# Is it worth saving a weak lamb?



## shepherdO (Mar 4, 2019)

The title probably sounds very cruel and heartless.  However, I'm currently sitting with a tiny lamb in a box with a blowdrier, having already soaked it in hot water for 5 minutes 

The blasted thing is coming back to life, and whereas earlier it did nothing but lie motionless with very little sign of life, it now had the gsll to try to stand.  Mind you it's nowhere near that stage yet.  It like to weigh about 5 lbs  from a 2 00 lb rambouillet x Suffolk crossed texel Shropshire... 

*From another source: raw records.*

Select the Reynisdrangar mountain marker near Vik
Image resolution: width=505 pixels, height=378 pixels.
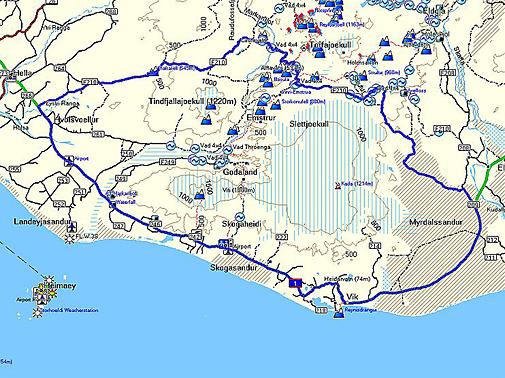tap(339, 313)
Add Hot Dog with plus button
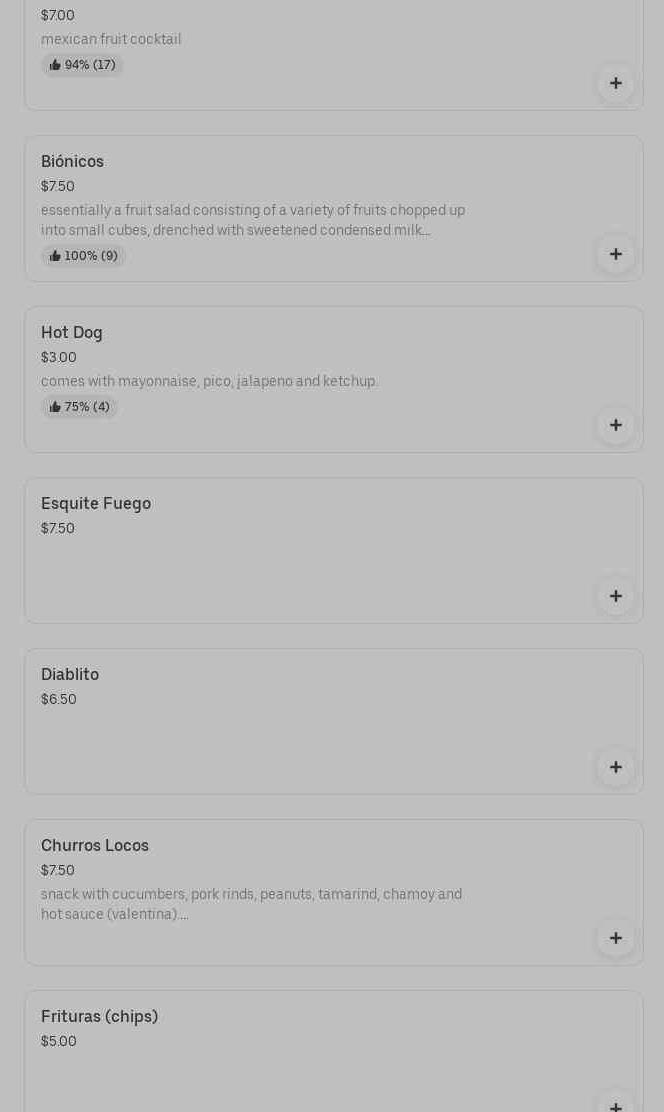 point(616,426)
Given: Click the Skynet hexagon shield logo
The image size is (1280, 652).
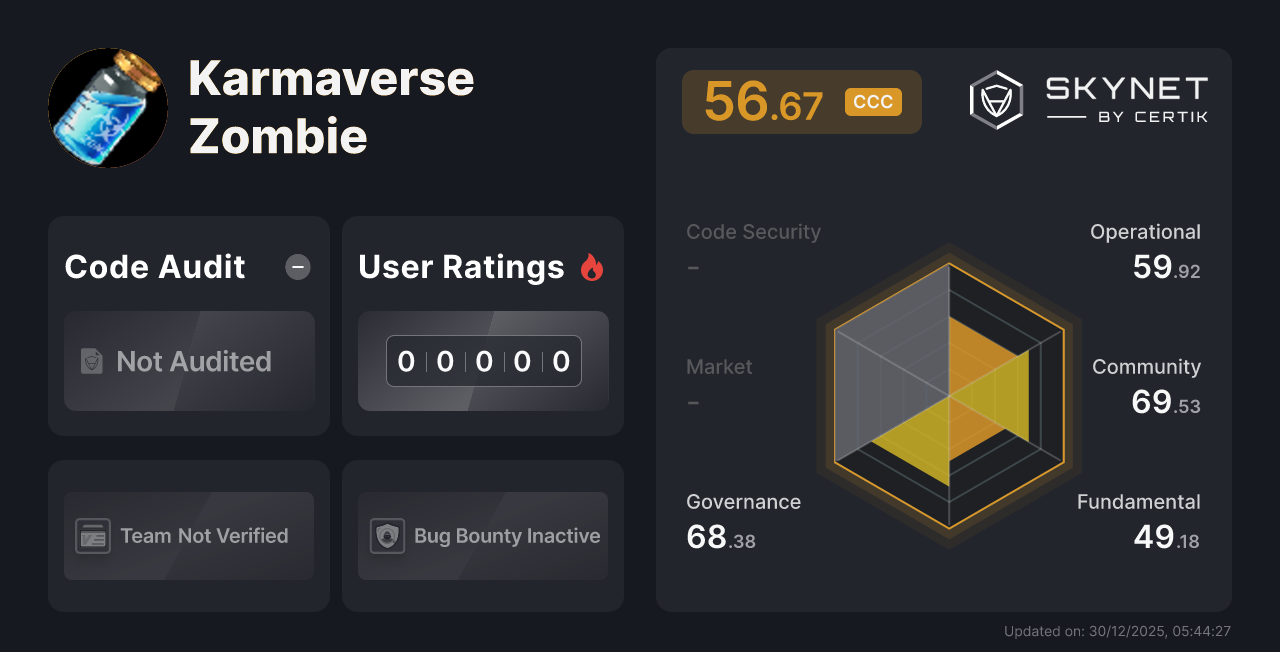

I was dribbling in 1or 2ml of of colostrum at a time,, when it started sucking from the syringe, plunger depressing all by itself.  I think it probably frank about 50-60ml in a couple minutes?  Not bad for a mostly dead lamb...

Anyhoo, is it worth saving a weak lamb? Assuming this guy even makes it, is it worth the work I might need to put in?  Ie, will he be healthy in the long run. Will he grow like the others, etc etc etc..

Also will his mum even accept him back tomorrow?  I'm not putting him back with her tonight as he's way too weak, so tomorrow at breakfast time is the earliest... Although technically he can't even Stans right now, and I presume that's the absolute minimum he'd need to be able to do.   How he's going to suck off his mom's cowsized tests I don't know....


----------



## shepherdO (Mar 4, 2019)

Here's a pic. He looks a little better now... Holding head up. Etc.  I hope I'm not wasting this colostrum ..


----------



## promiseacres (Mar 4, 2019)

Depends.... most people I know it is worth an attempt. Even when the odds are against you. Not just for the bit of income the lamb can potentially bring but if only that you as the farmer made his or her being happen so you feel a responsiblility for that life.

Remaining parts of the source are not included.